Cabspotting time-lapse visualizations
The Cabspotting project has some great time-lapse maps of routes taken by Bay Area cabs.
Cabspotting is designed as a living framework to use the activity of commercial cabs as a starting point to explore the economic, social, political and cultural issues that are revealed by the cab traces. Where do cabs go the most? Where do they never turn up?
The democracy of traffic
Traffic democratizes; commuting equalizes. Hell, the very word commute comes from the Latin for to change.
It’s rush hour in Atlanta; if you’re on the road in a car, you’ll have to wait. The commute doesn’t care about your income level or what kind of car you drive. Twice daily, Interstates 75 and 85 are the most mixed of mixed-income experiments in the region. The trouble is, we’re all locked inside our cars.
The trouble could be worse. The rich could skip the traffic ritual in favor of a helicopter ride.
They already do it in Sao Paulo:
Like a fleet of airborne limousines, the helicopters are increasingly used by privileged Paulistanos to commute, attend meetings, even run errands and go to church. Helicopter landing pads are now standard features of many of Sao Paulo’s guarded residential compounds and high-rise roofs.
Illustrating what may be a Blade Runner-esque glimpse of the future in metropolises where rich and poor are crammed together, helicopters are the vehicle of choice for more than just their convenience. Many of the roads here are hopelessly clogged with traffic. Carjackings, kidnappings of executives and roadside robberies have become a part of the risks of daily life for anyone perceived to have money.
At 400 and growing, the total fleet of private helicopters in Sao Paulo is the biggest of any city in the developing world. Although the fleets in New York and Tokyo are larger, the helicopters in those cities are owned mostly by corporations, not rich individuals.
The future of commuting looks a lot less democratic. I’ll miss the Jaguars next to me in traffic when they’re gone.

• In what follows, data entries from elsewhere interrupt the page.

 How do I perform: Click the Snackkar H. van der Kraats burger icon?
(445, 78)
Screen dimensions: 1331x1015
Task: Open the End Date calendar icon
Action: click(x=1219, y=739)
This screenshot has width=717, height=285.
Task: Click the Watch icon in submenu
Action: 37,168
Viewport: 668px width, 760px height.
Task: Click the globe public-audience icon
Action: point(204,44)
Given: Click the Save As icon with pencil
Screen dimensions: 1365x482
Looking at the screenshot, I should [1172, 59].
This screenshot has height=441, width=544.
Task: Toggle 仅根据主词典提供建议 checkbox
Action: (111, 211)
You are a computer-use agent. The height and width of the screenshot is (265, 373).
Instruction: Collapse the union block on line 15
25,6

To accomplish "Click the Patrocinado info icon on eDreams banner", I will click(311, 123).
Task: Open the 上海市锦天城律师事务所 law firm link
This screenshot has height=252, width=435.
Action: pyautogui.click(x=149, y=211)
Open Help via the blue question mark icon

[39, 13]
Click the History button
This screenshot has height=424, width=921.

Metro systems by annual passenger rides; Osaka surprises.
Three lists:
- Metro systems by annual passenger rides.
- Metro systems by number of stations.
- Urban rail systems by length.
Based solely on these lists, I’m prepared to declare Osaka’s the most underrated metro system in the world.
Photograph of Nipponbashi Station in Osaka, Japan, by Lynt.
A handy list of Atlanta’s recent plans and studies
The city of Atlanta offers a handy (and fairly comprehensive) list of its recent plans and studies.
Putnam on America’s “big triangles”
Robert Putnam reduces sprawl to simple geometry. Brilliant:
It’s less clear where home is; I mean, basically as Americans we live our lives in big triangles. One point of the triangle is where we sleep, one point is where we shop, and one point is where we work. And our American triangle has gotten much larger.
[via: Sprawled Out]
A guide to old Manhattan street names
Abattoir Place, Shinbone Alley, and The Waal: Oldstreets.com is a guide to old Manhattan street names. Street naming seems to have been a much more private concern than it is now:
Many of the names listed in this Guide were never officially adopted at all. On the other hand, some streets that appeared on official maps for decades never existed on the ground. Both types can nevertheless be important to a researcher. For example, the vanished streets on the Kips Bay and Stuyvesant farms, though never officially adopted, are named in deeds and leases.
Pasta&Vinegar&Stephen Graham
Pasta&Vinegar neatly summarizes Stephen Graham’s “Beyond the ‘dazzling light’: from dreams of transcendence to the ‘remediation’ of urban life.”
Best sentence I read this morning
“It is ironic that, even as the expansion of the Internet led people to declare the ‘end of geography,’ the Internet continued to be understood largely through metaphors of geographic place, for example, superhighways, teleports, server farms, home pages.”
(Zook, Matthew. 2005. The Geographies of the Internet. Annual Review of Information Science and Technology 40: 53-78.)
What other metaphors of place do we use to understand the Internet?